Außerdem fordern die Unterzeichner:innen von der Bundesregierung ein „diplomatisches Engagement für ein schnelles Ende der Kriege in Europa und im Nahen und Mittleren Osten“. Sie dürfe sich „nicht weiter mitschuldig machen an einer von immer mehr Staaten und Organisationen als Völkermord klassifizierten Kriegsführung im Gazastreifen“.
Die Beschränkung auf Forderungen an die deutsche Regierung dient auch dem Zweck, Differenzen zu übertünchen. Zwar lehnen die verschiedenen Spektren, die sich zur Friedensbewegung zählen, gemeinsam den Hochrüstungskurs ab. Auch in ihrer Kritik an dem maßlosen militärischen Vorgehen der israelischen Regierung nach dem Terrorangriff der Hamas am 7. Oktober 2023 sind sie sich einig. In der Bewertung des Ukrainekriegs sind sie das jedoch nicht. Entsprechend taucht nicht einmal das Wort „Ukraine“ in dem Aufruftext auf.

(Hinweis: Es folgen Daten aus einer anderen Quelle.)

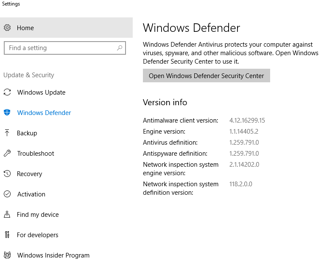
Task: Click the Find my device person icon
Action: pyautogui.click(x=7, y=214)
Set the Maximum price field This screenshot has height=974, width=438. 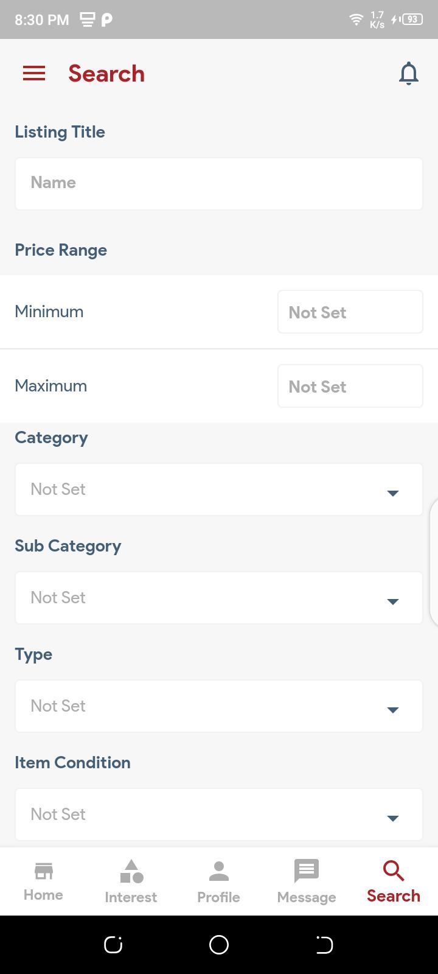point(350,386)
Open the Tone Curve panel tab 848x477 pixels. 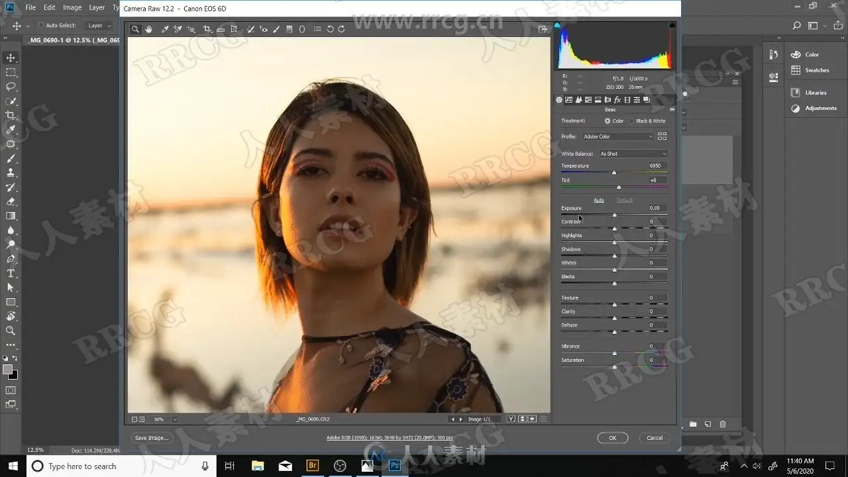click(568, 100)
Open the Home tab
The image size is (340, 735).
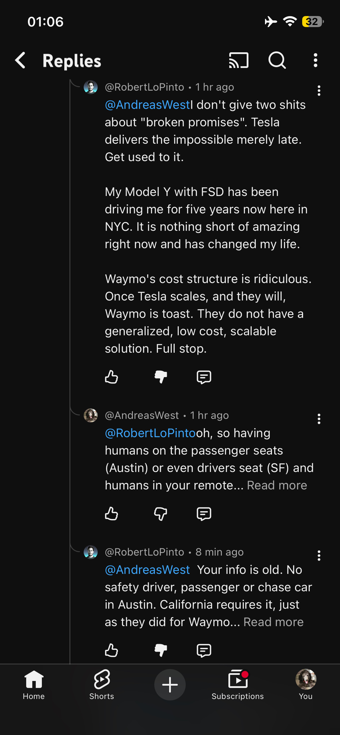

Das liegt daran, dass ein Teil der Friedensbewegung in dem Krieg in der Ukraine nur einen Stellvertreterkrieg der USA gegen Russland sehen. Da reicht es dann nur zu der Forderung nach „Verhandlungen, die die Realitäten am Boden anerkennen und die Interessen aller Seiten berücksichtigen“, wie es Joachim Guilliard vom Heidelberger Forum gegen Militarismus und Krieg am Montag bei einer Pressekonferenz zu der Demo sagte.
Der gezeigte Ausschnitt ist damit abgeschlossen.